Well done :no1: :notworthy:

I guess you have heard of them before ?.

Saw this in Busch Gardens, absolutely amazing. We got to get up close to it and talk to keeper.
No chance of getting one though :sad::sad:.

Best Wishes


----------



## Pouchie (Feb 9, 2008)

kodakira said:


> Well done :no1: :notworthy:
> 
> I guess you have heard of them before ?.
> 
> ...


 
Yup. The Binturong.

I love reading about mongoose species and civets etc. Lucky lucky you for having met one :2thumb:

As for never getting one, we can dream :flrt:


----------



## kodakira (Jul 11, 2008)

Another of my favourite mammals.










Don't think it was too chuffed about me taking the photo though.

Best wishes


----------



## kodakira (Jul 11, 2008)

Don't think it was too chuffed at the next photo either ?.


----------



## Fixx (May 6, 2006)

kodakira said:


> Don't think it was too chuffed about me taking the photo though.
> 
> Best wishes


"It"? No wonder she wasn't to chuffed :whistling2:


----------



## Pouchie (Feb 9, 2008)

:lol2:neil

women do not like to be called 'it'...

you run the risk of being 'lobbed the V's'


----------



## kodakira (Jul 11, 2008)

Actually Fixx, I knew it was a female, then thought about my own great physique and thought it may have man boobs.:lol2:.

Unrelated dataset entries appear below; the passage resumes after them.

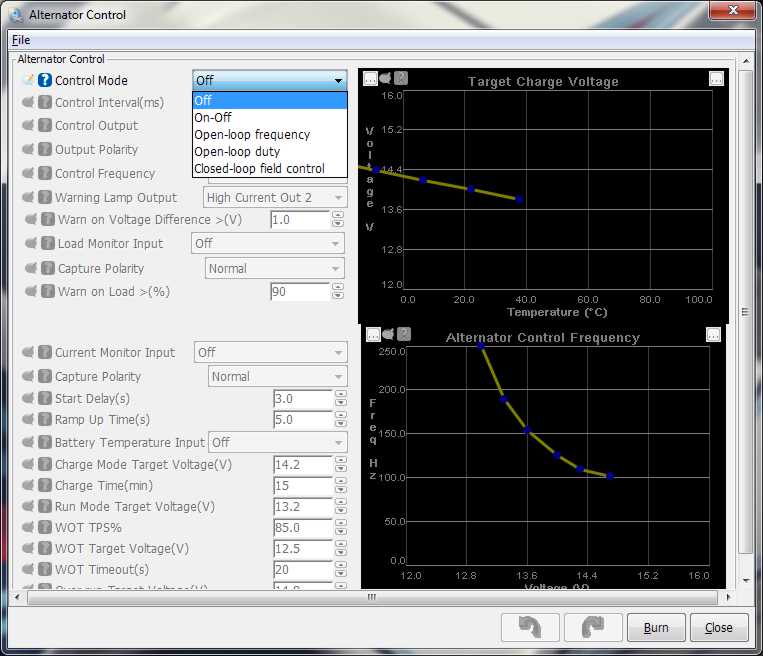
Task: Click Alternator Control Frequency top-right ellipsis button
Action: 713,335
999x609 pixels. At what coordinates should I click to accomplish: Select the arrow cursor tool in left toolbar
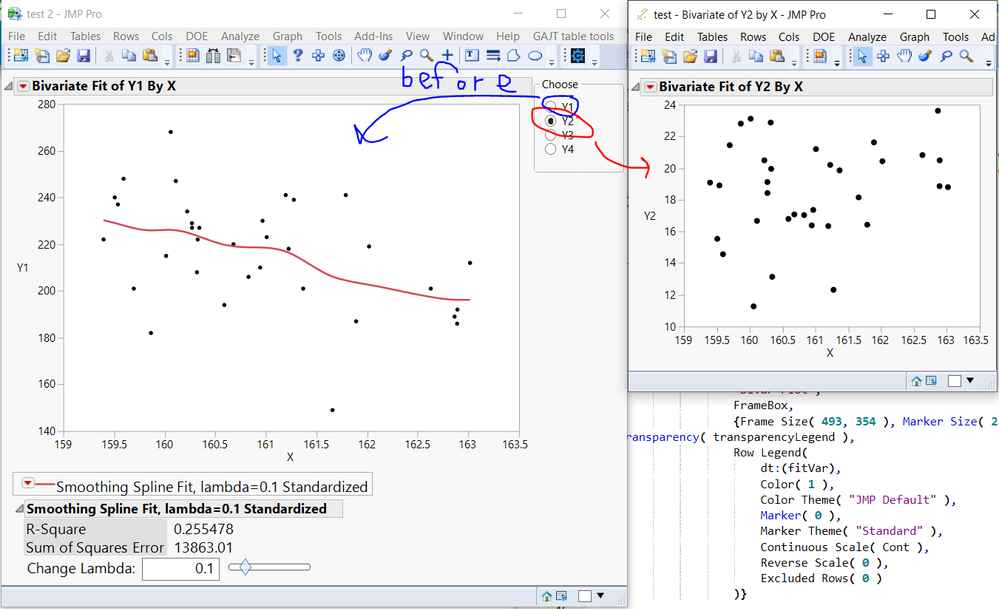click(276, 56)
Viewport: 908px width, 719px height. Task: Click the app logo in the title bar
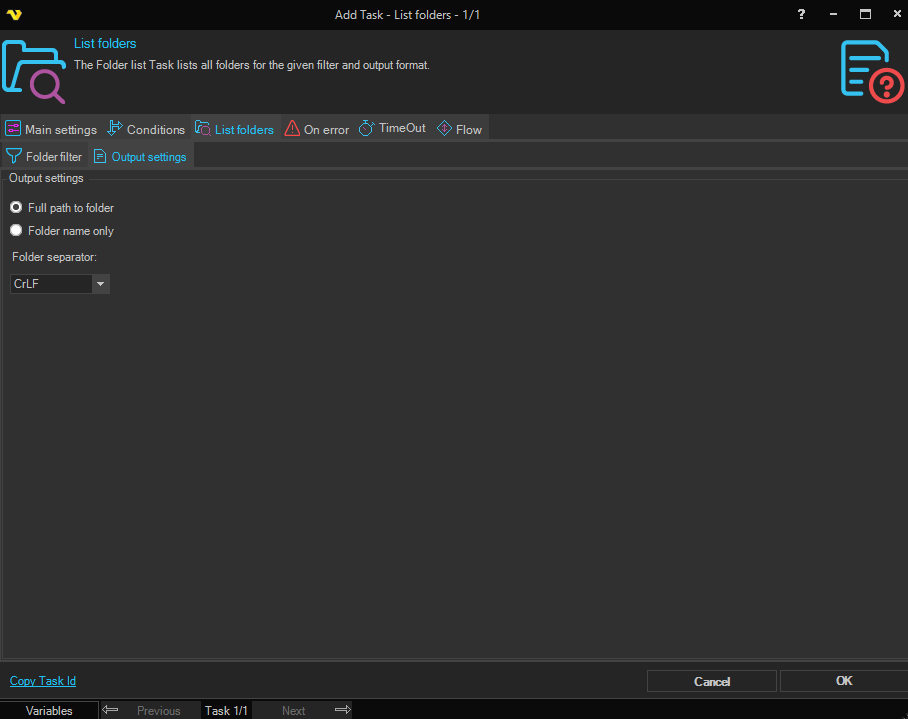pyautogui.click(x=13, y=14)
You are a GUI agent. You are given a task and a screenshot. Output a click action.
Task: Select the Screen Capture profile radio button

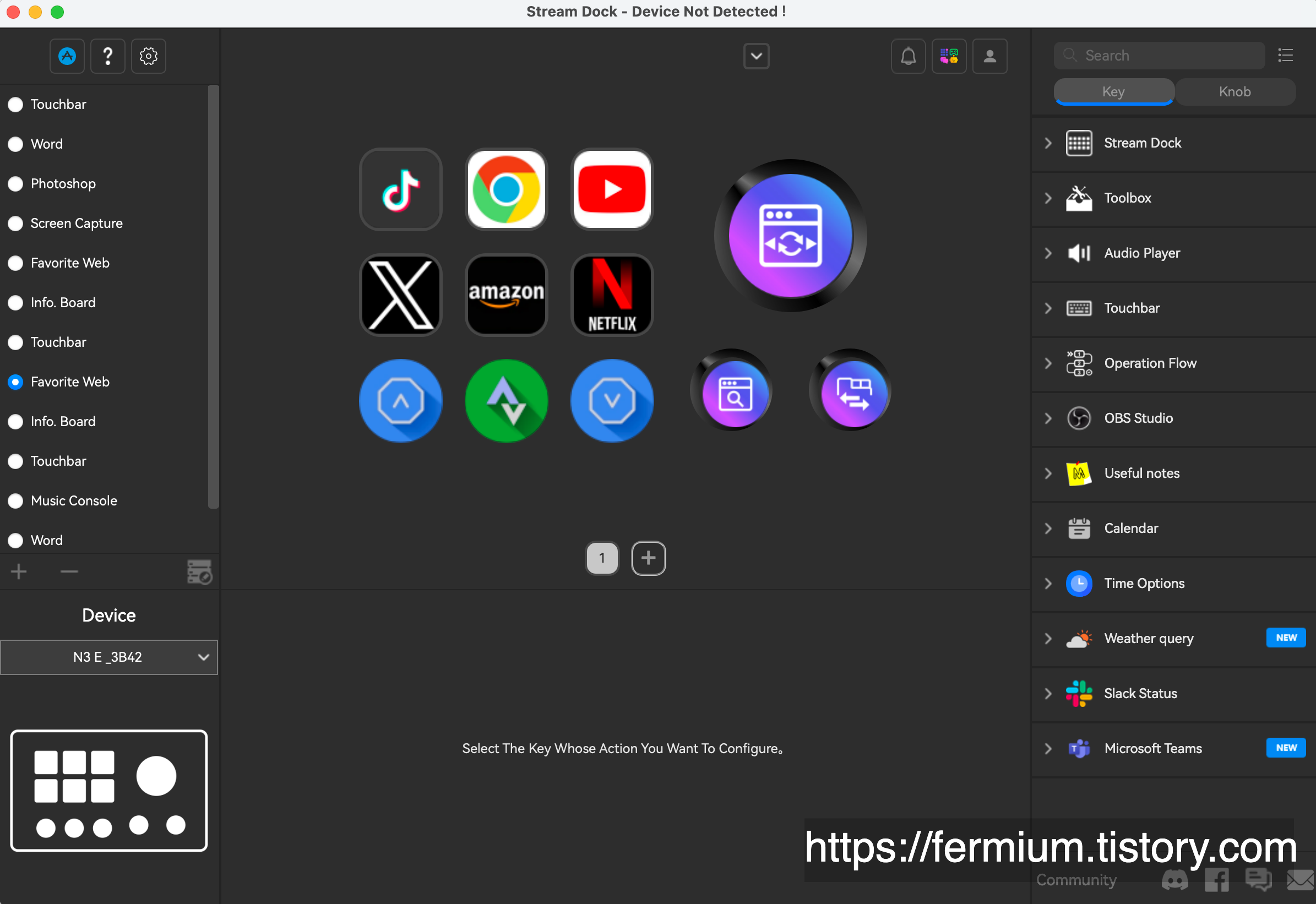16,223
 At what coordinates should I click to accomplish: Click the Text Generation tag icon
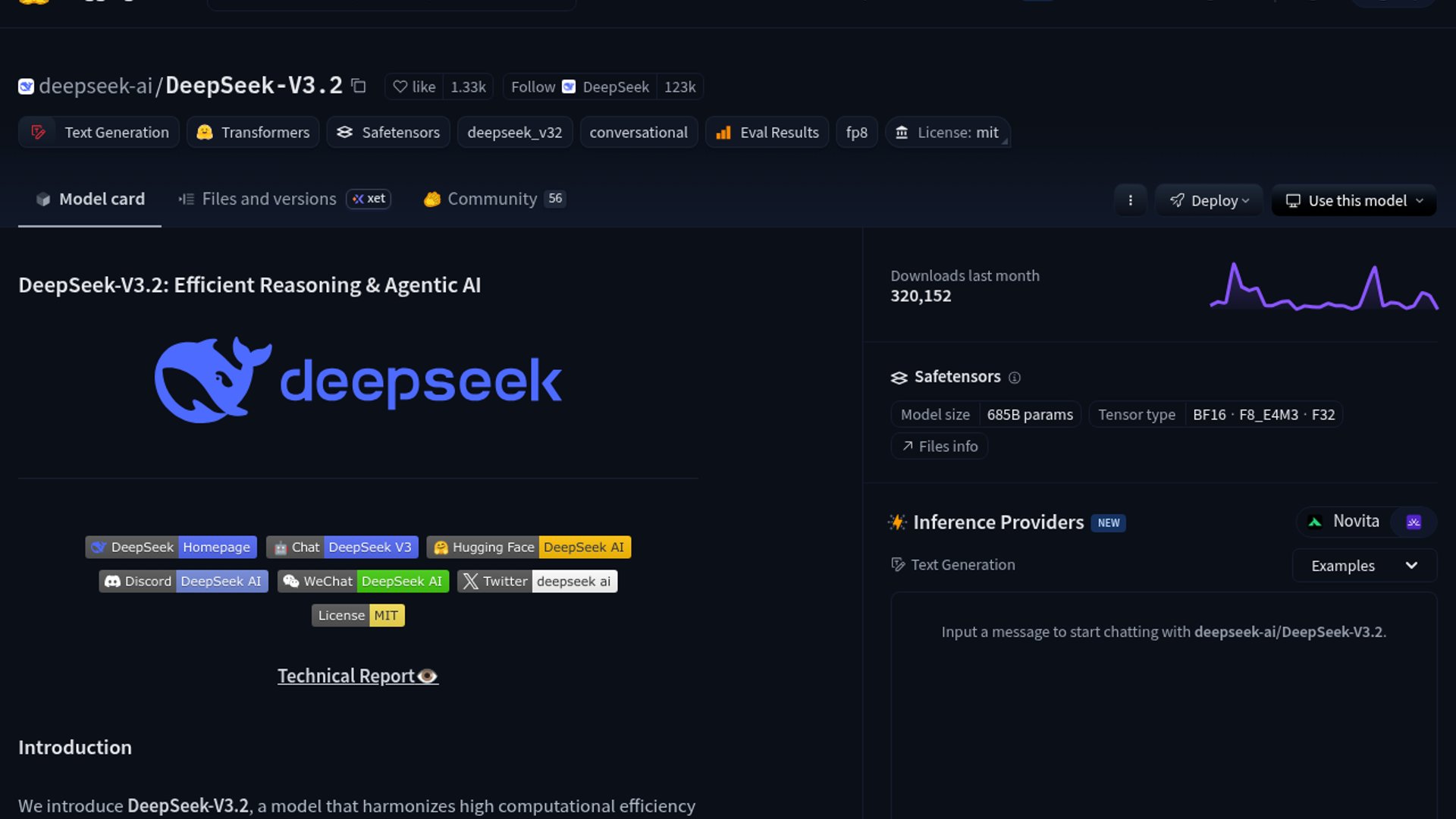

How are you, hope you are doing well.

Best wishes.


----------



## Ratatouille (Sep 5, 2008)

This is my dream mammal - a black Emin.

Pouchie is on the case as we speak :lol2:


----------



## Pouchie (Feb 9, 2008)

Ratatouille said:


> This is my dream mammal - a black Emin.
> 
> Pouchie is on the case as we speak :lol2:


 
:lol2: I'm just searching for my paintbrush ...


----------



## brittone05 (Sep 29, 2006)

Aye Aye all, the way for me  They are so ugly they are beyond cute


----------



## Ratatouille (Sep 5, 2008)

Pouchie said:


> :lol2: I'm just searching for my paintbrush ...


:lol2::rotfl::lolsign:


----------



## snakelover (Dec 17, 2006)

Tiger
Grizzly

minds gone blank.....

cant think....


----------



## denny2 (Jul 27, 2008)

*super safe*

if money were no object , ide have a siberian tiger or two , they would live in a huge compound with a massive den to sleep in and under the den would be my safe to keep my money in , coz the banks now only secure 500 thousand of your cash when kept with them so if they go bust you lose your dosh........so it would be kitty and barclay looking after the cash.


----------



## Pouchie (Feb 9, 2008)

denny2 said:


> if money were no object , ide have a siberian tiger or two , they would live in a huge compound with a massive den to sleep in and under the den would be my safe to keep my money in , coz the banks now only secure 500 thousand of your cash when kept with them so if they go bust you lose your dosh........so it would be kitty and barclay looking after the cash.


:lol2: thats so funny. 
except... if you had £500,000 to worry about, money probably _is _no object . you could buy two tigers and do a fab enclosure with that sort of wonga


----------



## adamntitch (Jun 17, 2007)

mine would have to be an

okapi

or african elephants


----------



## Rain (Oct 9, 2007)

A Timberwolf every time. 
I mean, look at them! how could anyone NOT want one?


----------



## Declan123 (Dec 29, 2007)

Dream mammal?


A girlfriend ? 

: victory:


----------



## JPReptiles (Dec 2, 2007)

Declan123 said:


> Dream mammal?
> 
> 
> A girlfriend ?
> ...


:lol2: Thats a good one.

John


----------



## Sarah-Jayne (Jul 4, 2007)

My dream mammal would be a dolphin  

Need to win the lottery alot of times 1st haha


----------



## Alex27 (Jul 26, 2008)

theres a few white tiger, snow leopard, cheetah, jaguar or black panther, polar bear n probably a liger (coz theyre huge)


----------